China's inflation drops closer to 4% target
12/13/2011 2:33 pm EST
Inflation in China fell to an annual rate of 4.2% in November, a 14-month low, China’s government statistics bureau announced last week. Even economists optimistic that China’s inflation rate, which peaked at 6.5% in July, will hit 4% by the end of the year were surprised by the November drop. The median forecast among the 35 economists surveyed by Bloomberg called for an annual rate of 4.5% in November.

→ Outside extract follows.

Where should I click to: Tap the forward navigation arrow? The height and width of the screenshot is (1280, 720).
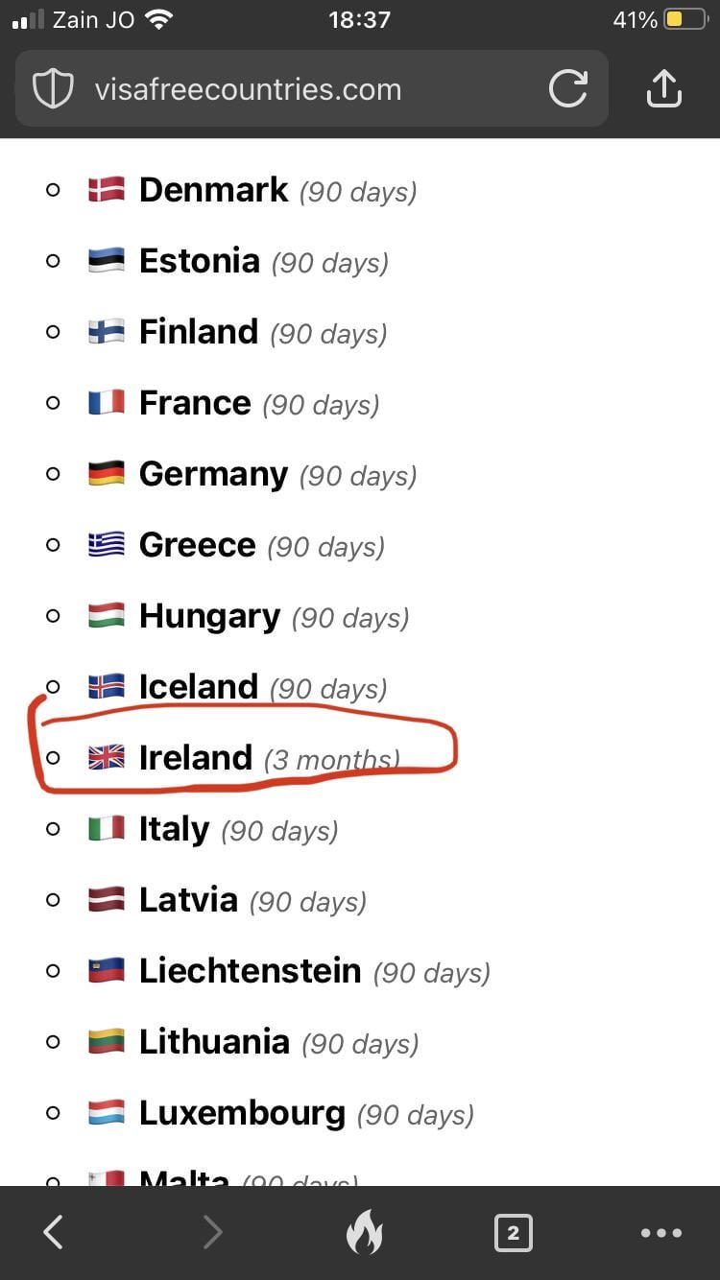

No economist in the survey predicted an inflation rate as low as 4.2%.
Those of us trying to figure out when the People’s Bank of China will start cutting interest rates—and thus spark a stock market rally in Hong Kong and Shanghai—have pegged achieving a 4% inflation rate as a minimum requirement for the central bank. (China’s Shanghai stock market is down 17% in 2011.) That would put inflation at the government’s target and clear the way for the bank to concentrate on measures to make sure that economic growth doesn’t stall.
The People’s Bank reduced its reserve ratio requirements for banks, a step toward easing, on December 5. I’m looking for another two or three reductions in the reserve ratio before the bank starts to cut interest rates.
On the growth front the news continues to show a slowdown in China’s economy. Industrial output rose at just a 12.4% rate in November. That was the lowest growth rate since August 2009.
China’s makers of economic policy meet are meeting now for their annual conference. I think it’s very premature to expect an overt tilt toward monetary easing to emerge from the conference, but we could see a statement that shifts goals from the current “stabilizing prices” to “stabilizing growth.” That would be another step on the road to easing in the second half of 2012.
The rumor yesterday was that the conference would announce a cut in tax rates for 2012 to stimulate the Chinese economy. That rumor has some credibility given that tax revenues have run higher than expected so far in 2011.